Monday 20 June 2011


If Bridesmaids achieves nothing else, it at least gives the divine Kristen Wiig the chance to stretch her comedy muscles, bat her comedy eyelashes and swing her comedy helicopter legs about in a lead role at long last. It also gives me an excuse to post this photo of her in knee-high socks and roller boots from Whip It:
She was Brahbrah in that episode of Flight Of The Conchords too, did you realise that? I didn't.

Fantasy women aside, Bridesmaids will in fact achieve plenty. It's a chick flick that doesn't just appeal to chicks and doesn't assume its audience is full of dribbling idiots, and it pretty much guarantees LOLs and possibly small incidents of eye-moisture in even the most granite-hearted bastards out there.Yes, I'm talking about you, me.

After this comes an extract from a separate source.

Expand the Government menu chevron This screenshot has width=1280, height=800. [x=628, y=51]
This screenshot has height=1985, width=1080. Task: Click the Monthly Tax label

It's not massively original, it's fairly predictable and there's the odd stereotype in there
but where Bridesmaids differs from the usual humdrum romcom bumcrumbs is in its script, co-written by Wiig. It's funny without resorting to gross-out crudity (much - there is a hilarious puke or two), it's touching in all the right places and there's only one montage, which displays remarkable and welcome restraint. Sadly the conclusions of a couple of the bridesmaids' story arcs appear to have been left on a shelf somewhere; maybe we'll find out what happens to them in Bridesmaids 2, when they go to Thailand and all turn into horrible bitches.

The cast are uniformly excellent, with Chris O'Dowd and Jon Hamm holding their own against the ladies (fnerk), and polymath Paul Feig (he created, directed and produced several US TV series and has been acting since the '80s) directs with confidence, avoiding the easy path of churning out an XX-chromosome version of another popular pre-wedding misadventure film currently abusing cinema audiences.

Even so, Bridesmaids is bound to be labelled by some as The Hangover Part II with women, but that would be reductive. It's much better than that: it's The Hangover Part II without the bollocks.


  1. There's a lot of humor here to be found, and good performances from the whole cast it just felt too over-long and more of a series of sketches rather than an actual story structure. Still, good film and good review!

  2. Shot in 1963 and released in 1969 Jill Clayburgh's first movie (and Robert DeNero's) was Brian De Palma's comedy 'The Wedding Party' and the last before her death in 2010 was the comedy 'Bridesmaids' directed by Paul Feig. How spooky is that.

    It would be interesting to have a Feig vs. DePalma face off comparing the two films. DePalma was pretty much a virgin director and yet to find his pace as a director.